Both Vanessa and Caroline realised the running wasn’t just about stress release, or health, or even each other. It was much bigger than that.

The two friends started Outrun Cancer, a charity to raise funds for a variety of different ways to encourage people to keep moving forward together, including ‘Get Moving Boxes’ a first step to building running routines into their recovery plans, and training programmes for rehabilitation.

“At the heart of our charity is the knowledge that activity is great medicine. Thirty minutes exercise a day has a better correlation to cancer prevention and treatment than other known treatments,” Caroline said.

"Running is my fear. Vanessa has pushed me well outside of my comfort zone and taught me so much. Find a way, or find an excuse! See the rainbow not the rain."

In 2016, Vanessa became the first New Zealand woman to compete in all six of the world’s major marathons - Tokyo, New York, Boston, Chicago, London and Berlin. She even went for a run the morning of her mastectomy surgery.

Steph met Vanessa in Japan when the NZ Cancer society put them in touch with each other. They both lived in Japan at the time and were running the London marathon for the organisation.

At this point Vanessa was already a streak runner, she had been running over 1000 days for Caroline.

Steph started running five kilometres every day as soon as she heard her diagnosis. She says Vanessa is a constant inspiration.

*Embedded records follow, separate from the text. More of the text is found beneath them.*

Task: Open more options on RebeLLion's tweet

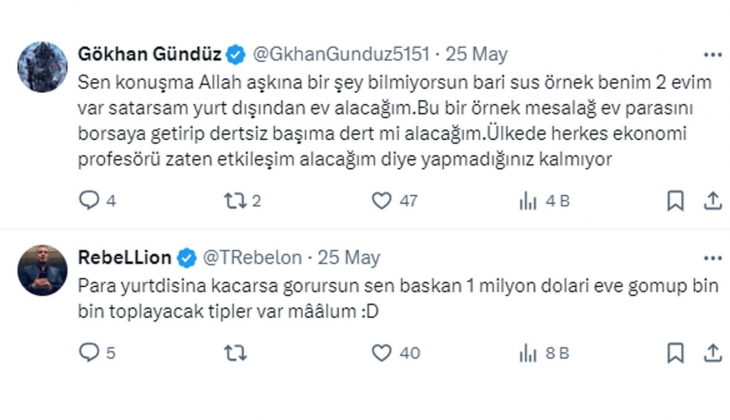Action: pos(713,258)
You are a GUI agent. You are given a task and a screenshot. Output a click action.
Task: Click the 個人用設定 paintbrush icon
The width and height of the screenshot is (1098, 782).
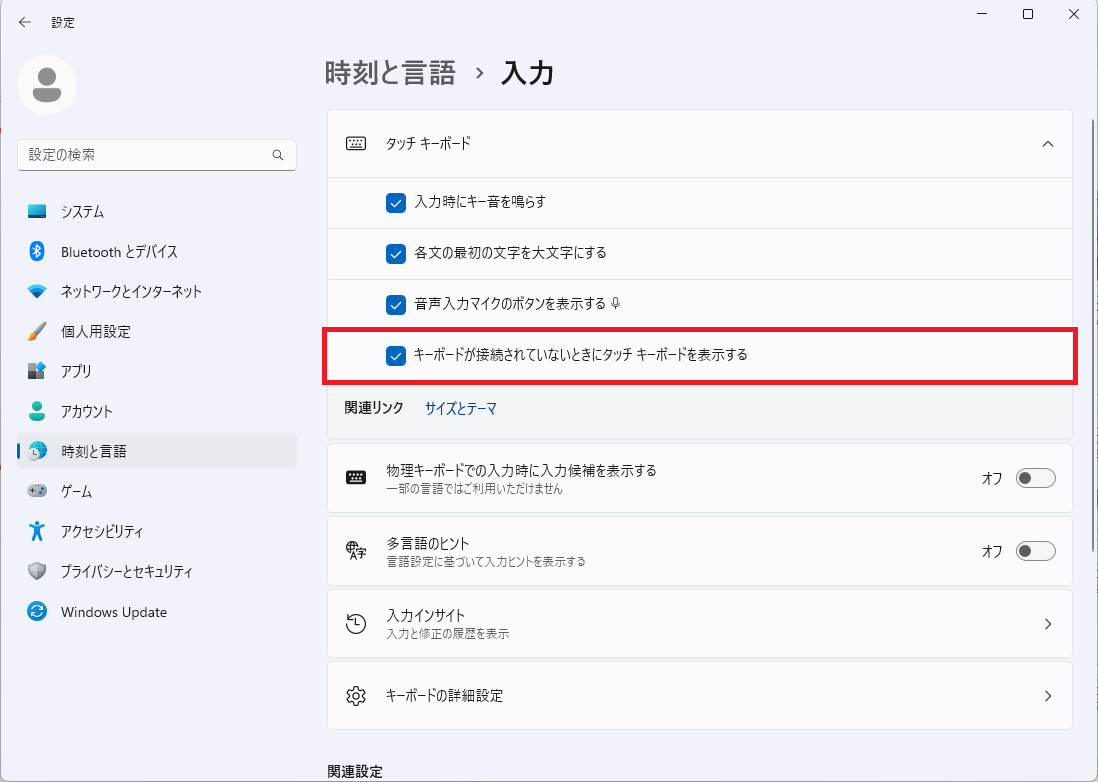37,331
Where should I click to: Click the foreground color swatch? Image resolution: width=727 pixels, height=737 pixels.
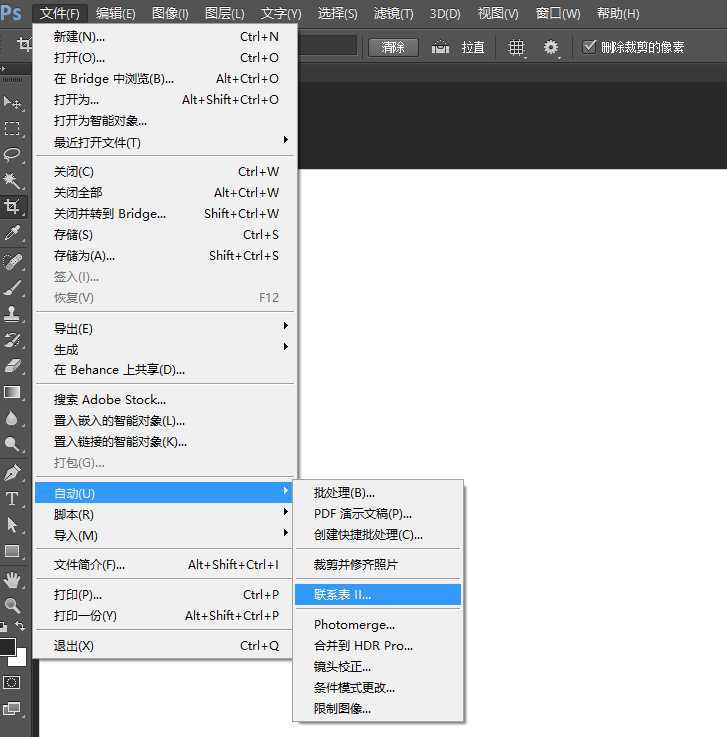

"If running 5km every day was going to help Vanessa in her fight with cancer, then giving half an hour of my time each day to support her was a no brainer," says Steph. 

"Since Vanessa got diagnosed, and prior to Vanessa there have been many significant people in my life who have fought, are fighting or lost the fight to cancer and along with Vanessa’s strength, that keeps me going, and will continue to keep me going each day."

As Vanessa lives in Japan, she couldn't be there for their run. Instead, she ran alongside them in Japan, as did their community of people in New Zealand, and around the world.